- TO DO
Restate exactly the lines from the top of the listing below to the line containing "Given: Click the"; the remaining lines are not wanted.

- AVAILABLE RECORDS

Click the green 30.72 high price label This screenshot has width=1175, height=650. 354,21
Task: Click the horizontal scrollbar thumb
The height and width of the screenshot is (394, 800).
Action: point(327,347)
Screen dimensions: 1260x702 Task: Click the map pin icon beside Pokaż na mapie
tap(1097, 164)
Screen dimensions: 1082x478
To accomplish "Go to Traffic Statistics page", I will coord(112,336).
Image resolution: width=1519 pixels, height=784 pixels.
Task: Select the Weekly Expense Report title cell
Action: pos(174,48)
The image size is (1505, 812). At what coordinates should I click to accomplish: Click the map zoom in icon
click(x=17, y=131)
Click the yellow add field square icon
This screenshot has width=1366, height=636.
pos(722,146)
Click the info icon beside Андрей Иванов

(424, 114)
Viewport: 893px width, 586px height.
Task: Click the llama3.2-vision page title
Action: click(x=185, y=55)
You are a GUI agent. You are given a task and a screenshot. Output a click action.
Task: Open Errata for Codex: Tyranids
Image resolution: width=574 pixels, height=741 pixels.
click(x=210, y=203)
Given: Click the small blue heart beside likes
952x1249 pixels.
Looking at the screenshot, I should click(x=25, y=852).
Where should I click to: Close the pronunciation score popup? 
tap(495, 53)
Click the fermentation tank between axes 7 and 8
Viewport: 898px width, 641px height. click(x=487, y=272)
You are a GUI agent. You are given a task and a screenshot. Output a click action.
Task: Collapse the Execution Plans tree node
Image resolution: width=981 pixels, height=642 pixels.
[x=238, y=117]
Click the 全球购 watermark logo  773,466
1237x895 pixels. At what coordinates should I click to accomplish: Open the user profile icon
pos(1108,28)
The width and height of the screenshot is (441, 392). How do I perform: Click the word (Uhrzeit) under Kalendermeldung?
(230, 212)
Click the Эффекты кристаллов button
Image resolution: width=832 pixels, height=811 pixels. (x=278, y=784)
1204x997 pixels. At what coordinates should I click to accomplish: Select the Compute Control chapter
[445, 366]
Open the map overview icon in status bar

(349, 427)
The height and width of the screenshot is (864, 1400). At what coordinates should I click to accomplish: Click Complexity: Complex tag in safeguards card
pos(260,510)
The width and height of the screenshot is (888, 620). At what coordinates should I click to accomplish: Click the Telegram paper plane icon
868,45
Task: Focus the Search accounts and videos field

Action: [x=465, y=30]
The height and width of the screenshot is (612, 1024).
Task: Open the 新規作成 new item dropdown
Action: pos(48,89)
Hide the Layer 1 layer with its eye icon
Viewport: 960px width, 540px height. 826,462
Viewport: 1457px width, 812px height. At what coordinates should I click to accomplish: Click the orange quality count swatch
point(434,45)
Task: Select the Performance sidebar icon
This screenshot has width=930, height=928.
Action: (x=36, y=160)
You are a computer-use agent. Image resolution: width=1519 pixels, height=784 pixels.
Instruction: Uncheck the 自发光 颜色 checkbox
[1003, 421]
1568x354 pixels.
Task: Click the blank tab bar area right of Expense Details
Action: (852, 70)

- OUTPUT
Click the green 30.72 high price label This screenshot has width=1175, height=650. 354,21
Task: Click the horizontal scrollbar thumb
The height and width of the screenshot is (394, 800).
Action: point(327,347)
Screen dimensions: 1260x702 Task: Click the map pin icon beside Pokaż na mapie
tap(1097, 164)
Screen dimensions: 1082x478
To accomplish "Go to Traffic Statistics page", I will coord(112,336).
Image resolution: width=1519 pixels, height=784 pixels.
Task: Select the Weekly Expense Report title cell
Action: pos(174,48)
The image size is (1505, 812). At what coordinates should I click to accomplish: Click the map zoom in icon
click(x=17, y=131)
Click the yellow add field square icon
This screenshot has width=1366, height=636.
pos(722,146)
Click the info icon beside Андрей Иванов

(424, 114)
Viewport: 893px width, 586px height.
Task: Click the llama3.2-vision page title
Action: click(x=185, y=55)
You are a GUI agent. You are given a task and a screenshot. Output a click action.
Task: Open Errata for Codex: Tyranids
Image resolution: width=574 pixels, height=741 pixels.
click(x=210, y=203)
Given: Click the small blue heart beside likes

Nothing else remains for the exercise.